LA CORBATA Y LOS VIEJOS CONOCIDOS. Un proceso revolucionario busca desterrar la corbata para que tengan su exclusiva los empleados de la banca, los representantes comerciales y los contables puntillosos y modestos. La corbata tiene resistencias, sin embargo, y vuelve a cada poco como vuelven para darnos la razón las sopas sustanciosas, los zapatos ingleses o el estampado invernal de paramecios. Como siempre, la virtud de la sastrería no es volvernos elegantes sino elevar el espíritu para no volvernos indignos. Basta una mañana sin afeitar para tener la cara más delincuente y más morisca, de ahí que nuestra sociedad más próxima merezca por nuestra parte un poco de decoro, higiene y planchado, el equilibrio convencional de los azules y los grises. La formalidad, al final, no sólo es grata a las señoras viudas. Muy dado al género del paseo social, es frecuente encontrar aquí y allá a esos viejos conocidos con los que la mutua indiferencia, fatalmente, ha dejado paso a una enemistad a la que es difícil dar un nombre. Ahí siempre es mejor que nos vean en traje a que nos vean en crisis y sonreímos con esa breve hipocresía que -por pura reacción- viene a ser un adentramiento en la humildad. Es otro uso alternativo de la corbata aunque sea un uso miserable, como una simonía.

LA INFALIBLE PELIKAN. La tinta tuvo que cubrirnos la cintura para admitir con cautela que podía desangrarse la pluma Pelikan, infalible y discreta, en nada parecida a un bazoka, dotada de esa solidez y calidad que saben darles los alemanes a las cosas, sean plumas o reactores nucleares. Fue el regalo de quien aseguraba escribir con pluma alemana sobre papel francés y para frases así uno siempre ha sido impresionable. Como con todo, con las plumas conviene ser monógamo, y al final se establece una relación de sensualidad absolutamente táctil, una adivinación por palpación, la gratitud de cada día hacia las cosas que nos dan su confianza. En buena parte, redimía ese disgusto de vernos la caligrafía y lo sustituía por una especie de fluidez, un rasgueo y una presión que variaba de la mañana a la noche como fluctúa la voz según el ánimo.
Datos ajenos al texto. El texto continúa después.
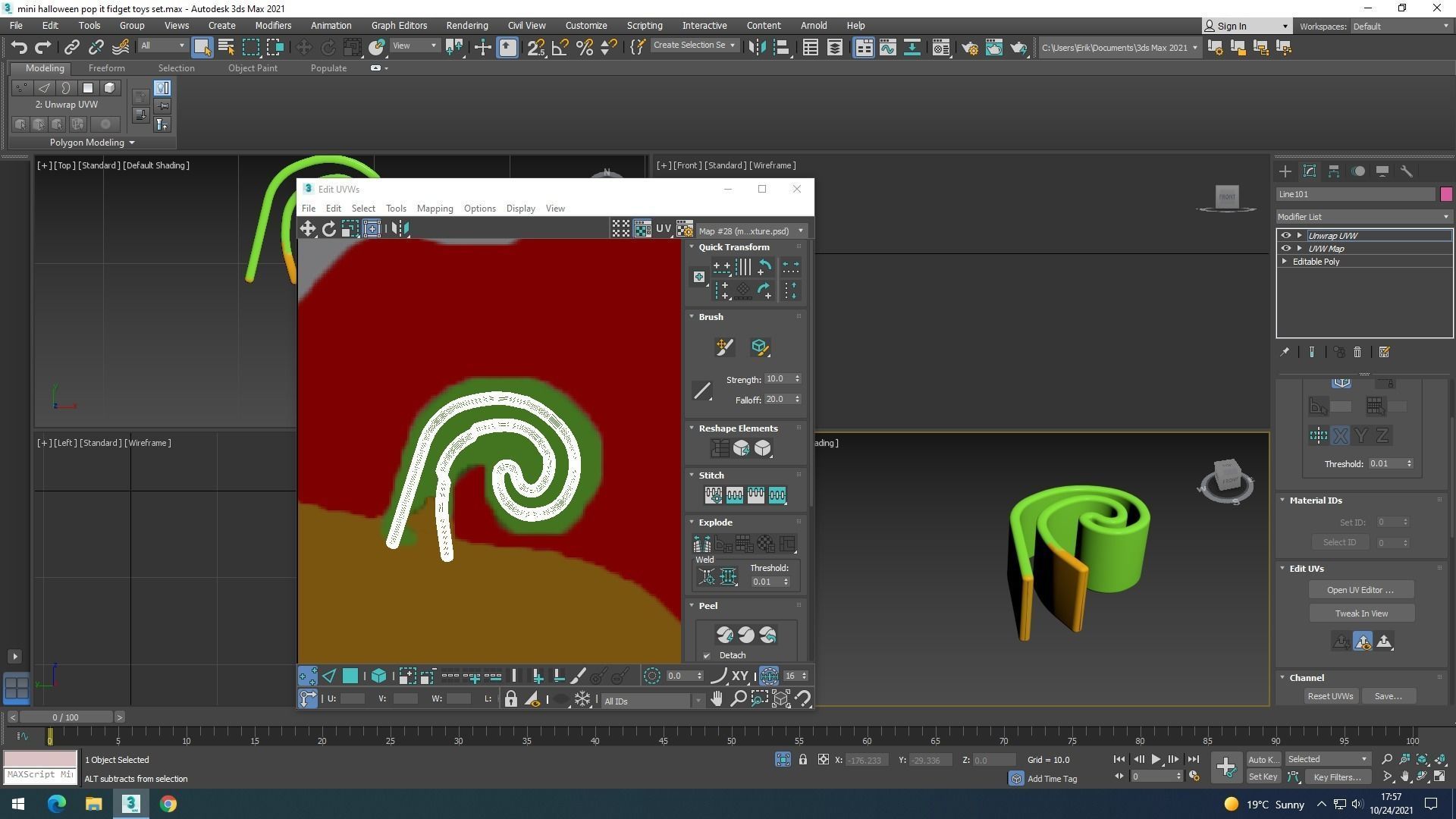Open the Map #28 texture dropdown

(x=751, y=231)

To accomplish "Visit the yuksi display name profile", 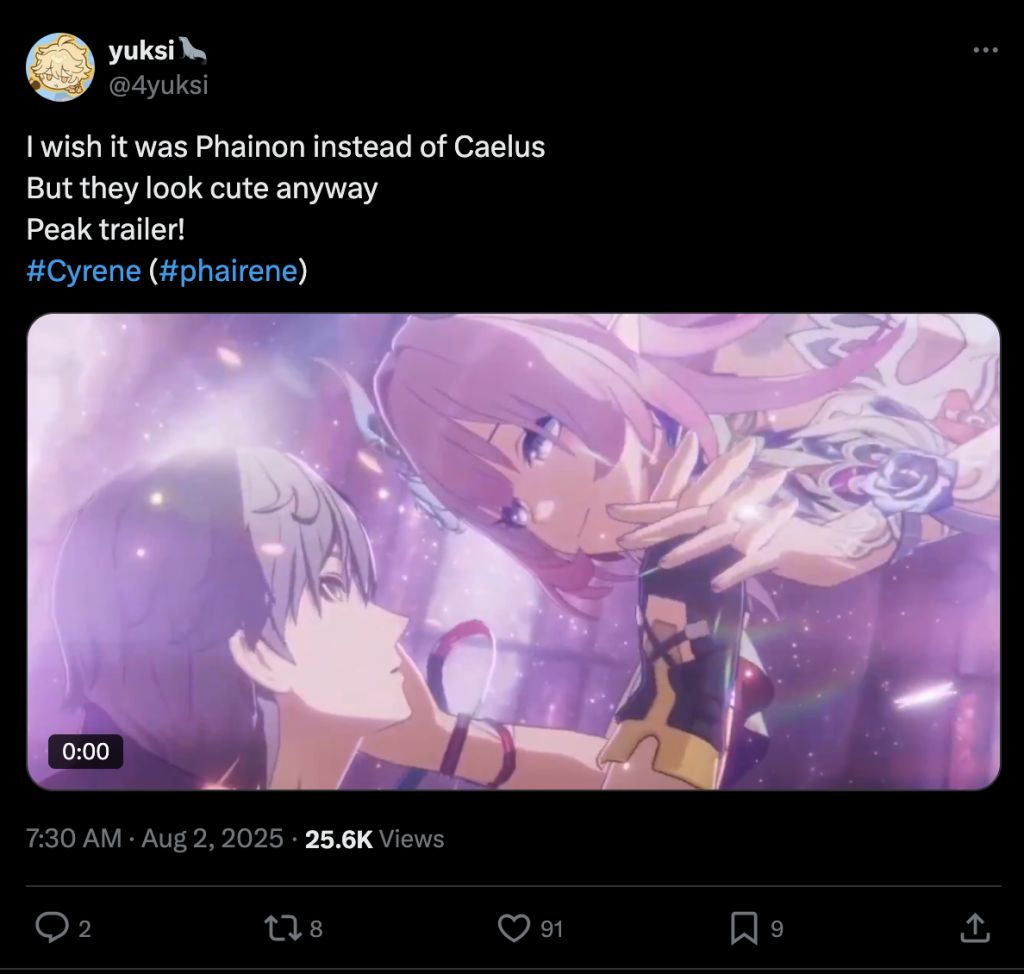I will click(142, 50).
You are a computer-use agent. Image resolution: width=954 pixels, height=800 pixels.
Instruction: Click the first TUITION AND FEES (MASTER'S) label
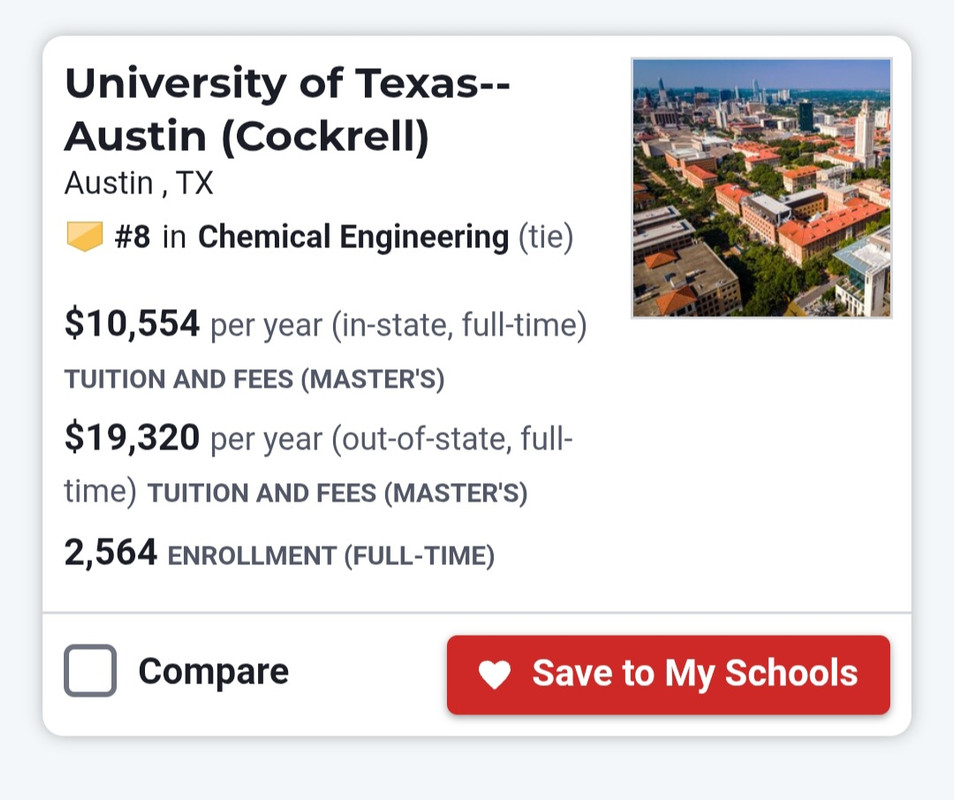point(254,380)
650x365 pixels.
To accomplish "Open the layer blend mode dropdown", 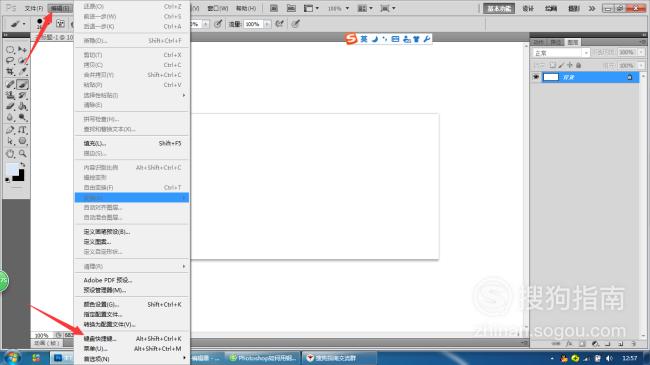I will (561, 53).
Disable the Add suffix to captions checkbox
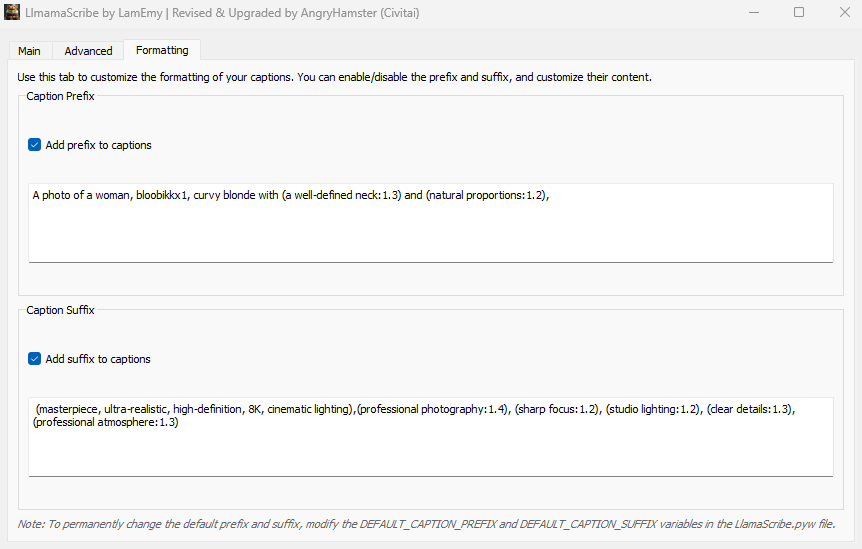Image resolution: width=862 pixels, height=549 pixels. coord(35,359)
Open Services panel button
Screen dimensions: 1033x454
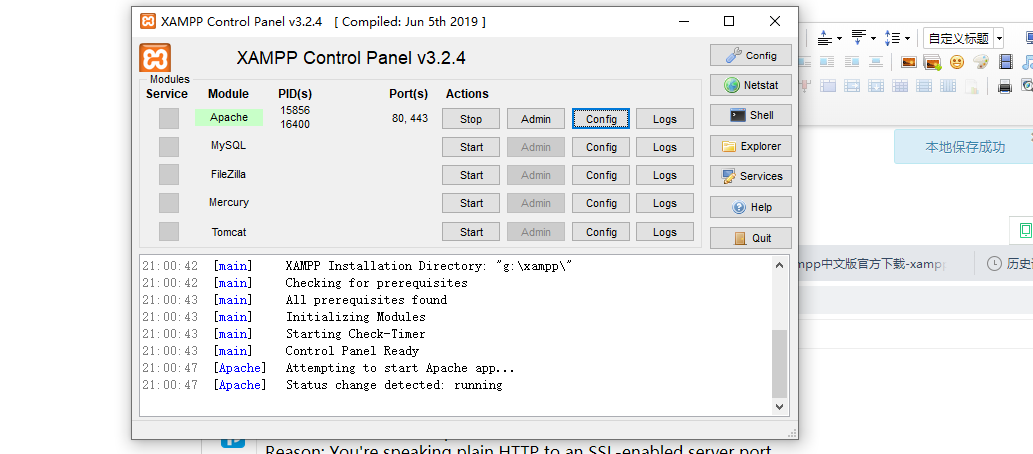click(x=750, y=176)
Con la letra propia las contradicciones son universales y por eso –según los expertos en diplomática- imitamos sin querer las letras de imprenta. Ahora mismo hay un gusto de promiscuidad en abandonar lo conocido para escribir –como estos días- con un bolígrafo de “Hermanos Berzal: la gran familia del queso”. Es como el champaña sin burbujas, el turrón sin azúcar, la cocacola sin cafeína o el cariño a deshora, una confusión del sentimiento asimilable a la del niño que cree ir de la mano de su padre cuando en realidad le dio la mano a otro señor. Que falle la infalible Pelikan, con el símbolo crístico del pelícano, es una traición con parangón en que la propia mujer tenga un lance turbulento con el portero: aun así, “es de vidrio la mujer”, pero el plumín de la Pelikan era de oro. Gómez de la Serna lo resumía al decir que “las plumas son unas hijas de puta”. Nos quedamos como si al escriba del Louvre le quitaran su tablilla, con el desconsuelo de pensar que Alejandre –calle del Príncipe- ya cerró y en su lugar habrá otra tienda de alquiler de bicicletas. Hay años en que es mejor no levantarse.